We're in Anna's POV throughout which is intense to say the least but understandable the more we learn about her and tbh at times very relatable. I loved the magic realism sprinkled in and all our characters felt real and central to the plot which I really appreciated.
Thank you NetGalley and Canongate Books for allowing me to read the ARC for an honest review, will definitely be keeping an eye out for future works by the author!
i finished weeks ago and i’m still thinking about the atmosphere. i knew katya balen from her children's books (which are lovely), but our numbered bones is such a confident and haunting adult debut.
the premise immediately grabbed me: anna, a grieving writer, heads to a remote retreat in rural england to escape her mother’s dementia and her own writer's block, only to become obsessed with an ancient body found preserved in the wetlands.

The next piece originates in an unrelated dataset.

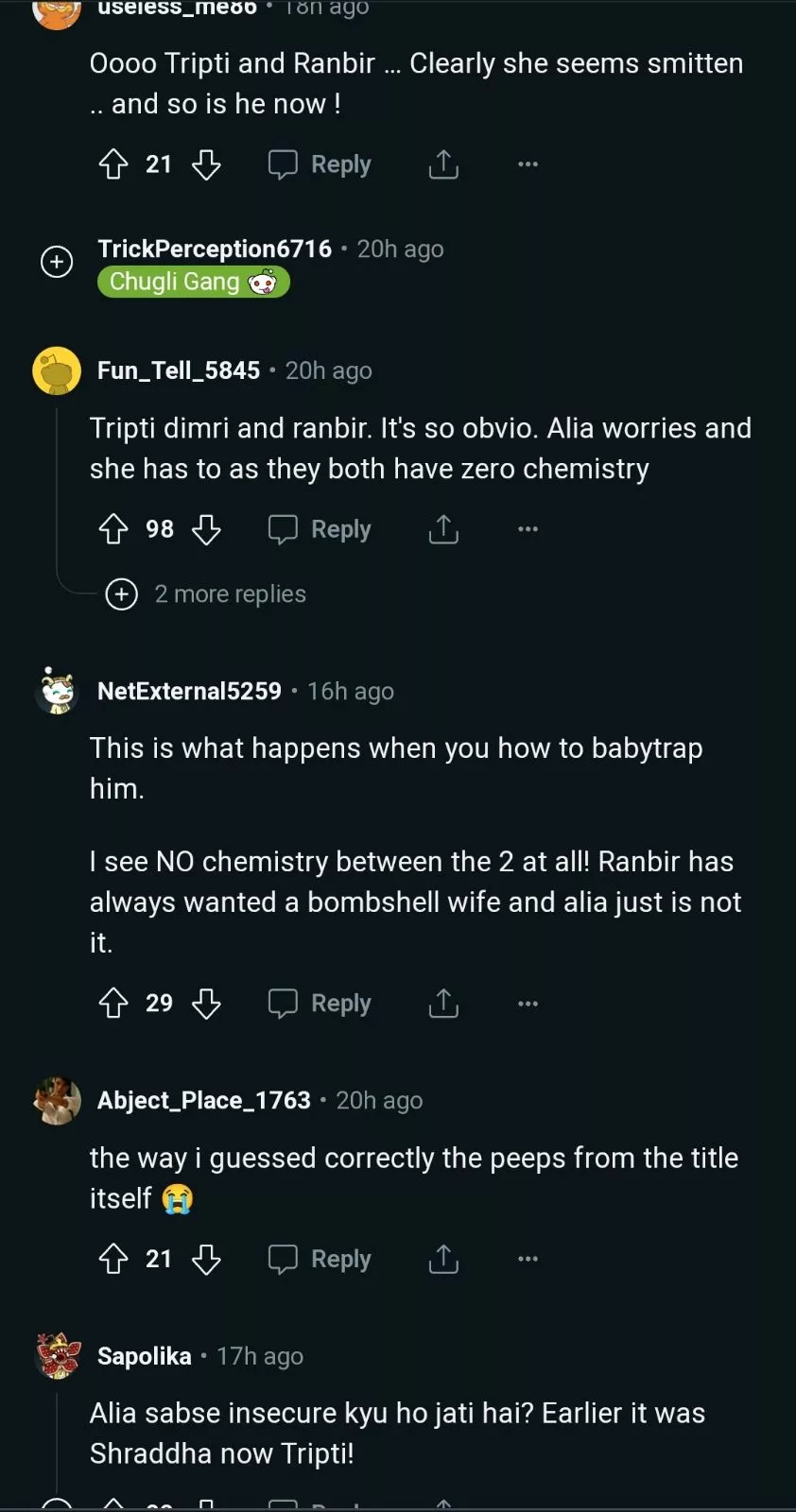Open Sapolika's user profile
Screen dimensions: 796x1512
pos(144,1356)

what i loved about this book is the atmospheric writing. the author's background in children's lit shines through in the best way; the prose is lyrical and accessible, not overly dense. you can practically feel the damp cold of the fens and the mud on your boots. it’s incredibly grounded in nature. second thing i adored was the parallel narratives. i’m a sucker for "past meets present" stories. the way anna’s internal processing of her trauma mirrors the excavation of the bog body was beautifully done. it didn't feel gimmicky; it felt like a genuine exploration of how we dig up our own ghosts.
most important thing that got me was the portrayal of grief; anna’s anxiety and the claustrophobia of being stuck in a cottage with her own thoughts felt very real. it was so relatable.

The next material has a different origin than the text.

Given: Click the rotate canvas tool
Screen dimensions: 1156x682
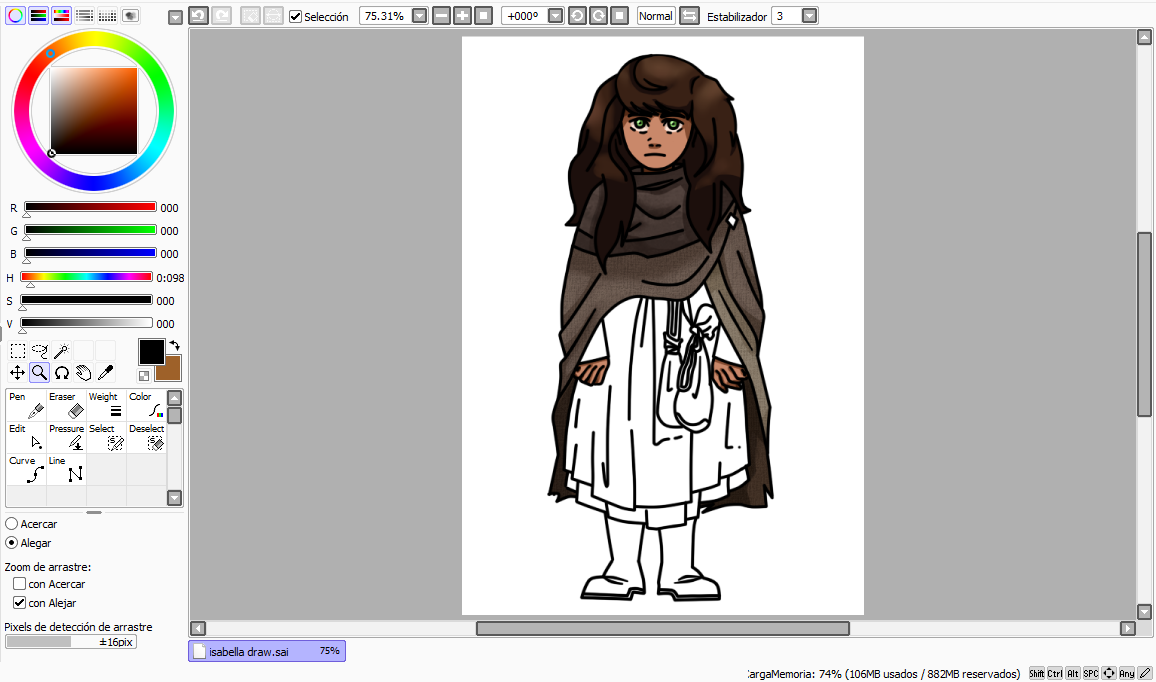Looking at the screenshot, I should click(x=61, y=373).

why 4 stars?? it is very introspective. because anna is isolated for much of the book, you spend a lot of time in her head. it’s beautiful, but at times i wanted the pacing to pick up just a little bit. however, the ending brought it all together in a way that felt earned and cathartic.
if you like books like the essex serpent or stories where the landscape is just as important as the characters, pick this up. it’s a sad, tender, and ultimately hopeful story about what we preserve and what we let go.
4.5 ❤️⭐️
thank you so much HarperVia for this arc. it was such a beautiful read.
A stunning novel depicting grief and womanhood. Katya Balen did a phenomenal job weaving tenderness into such heavy themes. Anna was a beautiful character to follow, and her growth throughout the story was wonderful.
This was a great read, and I look forward to purchasing this once it’s been published.
Thank you to the publisher, HarperVia, and NetGalley for the ARC in exchange for my honest review!
Such a beautiful, haunting novel about grief, love and motherhood and very beautifully and poetically written as well. I really liked how Balen tells the story, slowly revealing what actually happened. Raw, moving, intense and highly recommended! Thank you Canongate and Netgalley UK for the ARC.
impressively gorgeous viscerally effective book with a super unique style to its prose throughout. would recommend this one. 5 stars. tysm for the arc.